- Church: Roman Catholic
- Diocese: Malta

Orders
- Ordination: 30 March 1771

Personal details
- Born: 29 December 1746 Hospitaller Malta
- Died: 16 December 1805 (aged 58) Malta Protectorate
- Buried: Cathedral of the Assumption, Victoria

= Saverio Cassar =

Maltese priest, politician, and commander

Saverio Cassar (29 December 1746 – 16 December 1805) was a Gozitan priest and patriot, who was Governor-general of an independent Gozo from 1798 to 1801.

Cassar was born in Għajnsielem, in Nadur parish, Gozo on 29 December 1746. He studied in Rome, being ordained a priest on 30 March 1771. He was nominated archpriest of the Gozo Matrice in 1773, and he became Provicar of Gozo in 1775.

On 3 September 1798, Gozitans rebelled against the French occupiers, and on 18 September Cassar was appointed head of the Government and Superintendent of the Island of Gozo. The French garrisons at the Cittadella and Fort Chambray surrendered to the British on 28 and 29 October, and the British handed over the island to Cassar. He subsequently ruled Gozo as an independent state, recognizing Ferdinand III of Sicily as king.

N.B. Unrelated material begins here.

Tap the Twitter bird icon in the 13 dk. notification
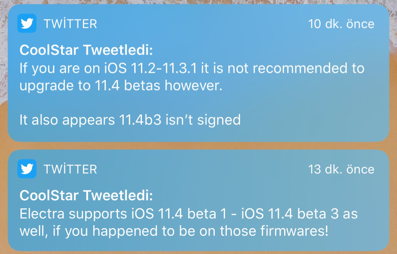 [27, 169]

Cassar also petitioned for establishing Gozo as a separate diocese (the Roman Catholic Diocese of Gozo was eventually created in 1864).

The Maltese Congress of Mdina disapproved of Cassar's actions, and on 20 August 1801 the British appointed Emmanuele Vitale as Governor of Gozo instead of Cassar.

Cassar died on 16 December 1805 at the age of 58.